* **Task**:
Restating the data exactly is the whole task.

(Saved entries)
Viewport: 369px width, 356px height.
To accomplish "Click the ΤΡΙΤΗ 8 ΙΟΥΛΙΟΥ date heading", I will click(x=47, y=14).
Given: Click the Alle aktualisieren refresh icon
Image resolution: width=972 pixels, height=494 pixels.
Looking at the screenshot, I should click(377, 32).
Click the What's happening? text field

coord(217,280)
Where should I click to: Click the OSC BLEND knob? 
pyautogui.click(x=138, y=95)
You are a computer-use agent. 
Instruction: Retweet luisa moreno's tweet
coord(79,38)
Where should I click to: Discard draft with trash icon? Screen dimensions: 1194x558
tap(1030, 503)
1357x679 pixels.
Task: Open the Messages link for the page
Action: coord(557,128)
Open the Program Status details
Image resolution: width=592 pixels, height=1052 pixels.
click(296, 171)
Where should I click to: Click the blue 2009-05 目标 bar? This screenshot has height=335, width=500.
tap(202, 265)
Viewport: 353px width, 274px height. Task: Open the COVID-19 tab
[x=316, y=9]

* **Written solution**:
Viewport: 369px width, 356px height.
To accomplish "Click the ΤΡΙΤΗ 8 ΙΟΥΛΙΟΥ date heading", I will click(x=47, y=14).
Given: Click the Alle aktualisieren refresh icon
Image resolution: width=972 pixels, height=494 pixels.
Looking at the screenshot, I should click(377, 32).
Click the What's happening? text field

coord(217,280)
Where should I click to: Click the OSC BLEND knob? 
pyautogui.click(x=138, y=95)
You are a computer-use agent. 
Instruction: Retweet luisa moreno's tweet
coord(79,38)
Where should I click to: Discard draft with trash icon? Screen dimensions: 1194x558
tap(1030, 503)
1357x679 pixels.
Task: Open the Messages link for the page
Action: coord(557,128)
Open the Program Status details
Image resolution: width=592 pixels, height=1052 pixels.
click(296, 171)
Where should I click to: Click the blue 2009-05 目标 bar? This screenshot has height=335, width=500.
tap(202, 265)
Viewport: 353px width, 274px height. Task: Open the COVID-19 tab
[x=316, y=9]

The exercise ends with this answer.